Bekannt wurde Christina Aus der Au vor allem als Expertin für die theologische Auseinandersetzung mit den Naturwissenschaften. Besonders die Gehirnforschung hat es ihr angetan. Ihre Habilitationsschrift verfasste sie über das Menschenbild in den Neurowissenschaften und der Theologie.

Es gibt keine genetisch veranlagte Spiritualität

Was hält sie von der These eines "Gottes-Gens", welches angeblich der US-Forscher Dean Hamer entdeckte und das im Hirnstoffwechsel für religiöses Empfinden verantwortlich sein soll? Aus der Au lacht: "Das ist Quatsch. Das würde auch Dean Hamer sagen. Der Begriff wurde ihm als Buchtitel von seinem Verlag aufgezwungen." Sicherlich sei eine bestimmte genetische Variation im Erbgut spirituell orientierter Testpersonen gehäuft aufgetreten.

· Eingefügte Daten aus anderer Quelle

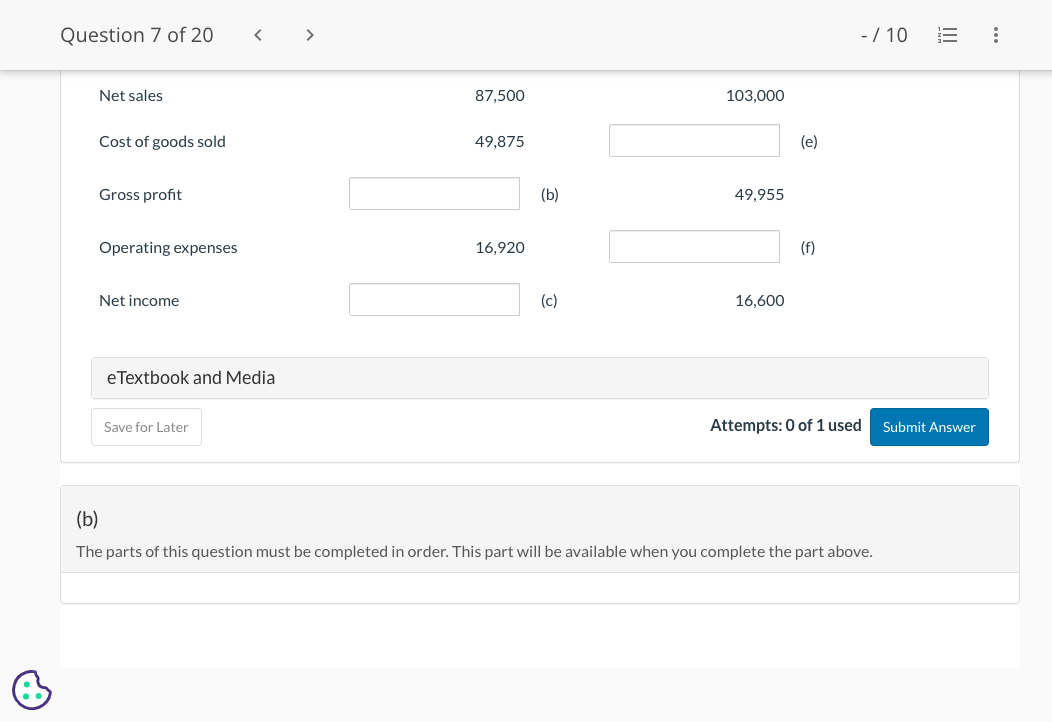The height and width of the screenshot is (722, 1052).
Task: Navigate back with the left chevron
Action: point(257,34)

Aber weil "Spiritualität" dabei absolut vage definiert wurde, sei dies ähnlich aussagekräftig, als ob man herausfände, dass Blondhaarige öfter glücklich seien.

Überhaupt könne und solle der Ansatz der Naturwissenschaften, die Dinge zu erklären, nicht mit demjenigen der Religion konkurrieren, findet die Grenzgängerin zwischen den Disziplinen, die in Basel lebt und mit einem Physiker verheiratet ist. Hier gehe es um die Beschreibung von Ursachen und Wirkungen, dort um den Sinn und die Suche nach den letzten Gründen.

Neurologen haben nicht auf alles eine Antwort

Wichtig ist für Christina Aus der Au, dass der christliche Glaube nicht ängstlich zu sein braucht in der Diskussion. "Wenn unser Gott nur noch ein Lückenbüßer-Gott ist in den Lücken, die ihm die Naturwissenschaften lassen, dann stehen wir eines Tages mit dem Rücken zur Wand." Dazu gibt es keinen Anlass. Denn auch das Erkenntnisvermögen der modernen Forschung ist beschränkt. Beispielsweise haben die Neurologen nach wie vor keine Antwort auf die Kernfrage, wie Bewusstsein entsteht.

Und wie sieht Aus der Aus eigene Gottesvision aus? Die Mutter einer dreijährigen Tochter vergleicht ihre Vorstellung ganz einfach mit dem Duft von frischgebackenem Brot: "Wenn es so unwiderstehlich riecht aus der Küche, geht man hinein. Obwohl einen niemand dazu zwingt."


Fabian Kramer ist freier Journalist.